La reconnaissance passe également par celle des vins du domaine. Dans son ouvrage sur les « 250 Grands Bordeaux Abordables », Franck Dubourdieu salue le grand vin 100% Merlot du domaine, le décrivant comme un vin « à la hauteur des ambitions écologiques de ses propriétaires. » Pour sa production, Benoît pratique une taille particulière qui donne de petites grappes très étalées et une concentration plus importante de tannins et d’arômes. Ce travail spécifique des vignes permet d’affiner la portée aromatique des vins et confère à la cuvée Emile Grelier une garde de 10 ans, supérieure à celle des autres Bordeaux Supérieur.

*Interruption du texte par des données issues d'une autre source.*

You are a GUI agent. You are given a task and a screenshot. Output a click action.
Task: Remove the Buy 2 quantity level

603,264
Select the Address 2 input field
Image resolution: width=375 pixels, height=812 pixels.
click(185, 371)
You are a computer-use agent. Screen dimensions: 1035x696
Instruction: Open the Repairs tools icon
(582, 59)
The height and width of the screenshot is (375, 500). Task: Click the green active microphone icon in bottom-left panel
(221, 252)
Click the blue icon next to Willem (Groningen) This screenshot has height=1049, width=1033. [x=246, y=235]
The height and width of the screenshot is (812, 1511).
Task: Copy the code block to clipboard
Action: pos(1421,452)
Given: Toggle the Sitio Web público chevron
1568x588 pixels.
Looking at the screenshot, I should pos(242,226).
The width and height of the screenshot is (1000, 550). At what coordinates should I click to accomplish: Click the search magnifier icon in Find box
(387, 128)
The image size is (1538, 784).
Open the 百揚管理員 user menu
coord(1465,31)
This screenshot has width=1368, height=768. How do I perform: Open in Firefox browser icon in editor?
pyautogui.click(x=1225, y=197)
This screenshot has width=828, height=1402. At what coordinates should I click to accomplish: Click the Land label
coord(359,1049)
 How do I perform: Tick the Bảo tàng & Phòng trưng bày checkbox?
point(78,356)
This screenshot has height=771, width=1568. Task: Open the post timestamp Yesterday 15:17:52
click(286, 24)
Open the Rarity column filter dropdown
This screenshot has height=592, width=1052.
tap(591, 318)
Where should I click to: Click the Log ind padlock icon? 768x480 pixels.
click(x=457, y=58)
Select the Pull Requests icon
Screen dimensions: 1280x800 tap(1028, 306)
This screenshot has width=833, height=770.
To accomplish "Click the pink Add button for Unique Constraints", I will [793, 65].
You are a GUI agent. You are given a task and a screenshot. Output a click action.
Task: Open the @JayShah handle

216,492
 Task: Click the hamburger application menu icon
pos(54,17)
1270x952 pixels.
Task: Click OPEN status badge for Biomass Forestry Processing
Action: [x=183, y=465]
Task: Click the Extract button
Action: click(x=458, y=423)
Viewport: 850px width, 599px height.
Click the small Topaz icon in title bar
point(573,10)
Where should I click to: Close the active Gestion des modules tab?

Pousser plus loin leur démarche et mettre en pratique leurs valeurs au cœur d’une ferme, devenue lieu de vie et d’activités. Tel est le nouveau projet dans lequel se sont lancés Delphine et Benoît en achetant avec 100 copropriétaires le Château La Bardonne, une propriété viticole de 11ha en Gironde, à proximité de Lapouyade. L’idée ? Mutualiser sur ce lieu des dynamiques porteuses pour avancer et réinventer le modèle agricole et l’artisanat de service. Vigneron, brasseur, maraîcher, conserverie et up-cyclerie de cuir, La Possiblerie réunit des acteurs partageant une même vision et travaillant dans une optique de mise en commun des outils, des réseaux de commercialisation et de communication. Initiée en 2017, cette aventure qui porte à une échelle supérieure la philosophie mise en œuvre par Delphine et Benoît sur leur vignoble, gagne chaque année de nouveaux partenaires.
Bravo pour cet article concernant ces neo vignerons qui sont un exemple pour d’autres jeunes voulant changer le modèle dominant à Bordeaux de l’usage mortifère des pesticides de synthese. Non content d’oser, ils consacrent du temps à montrer, expliquer leur itinéraire innovant en ce qu’il concentre tous les possibles en matière de Biodiversité. Bravo aussi aux Echos de Bordeaux d’en faire l’apologie afin de remuer la conscience figée du Bordelais, les bons derniers du classement des régions viticoles en surface Bio 12 % versus 14% moyenne France.
Franck Dubourdieu oenologue,,agronome.
Super travail de Delphine et Benoît.
Nous les avons rencontrés lors d’une soirée dégustation vins dans le magasin chlorophylle de basse goulaine ds le 44, puis une 2eme fois 4 ans après.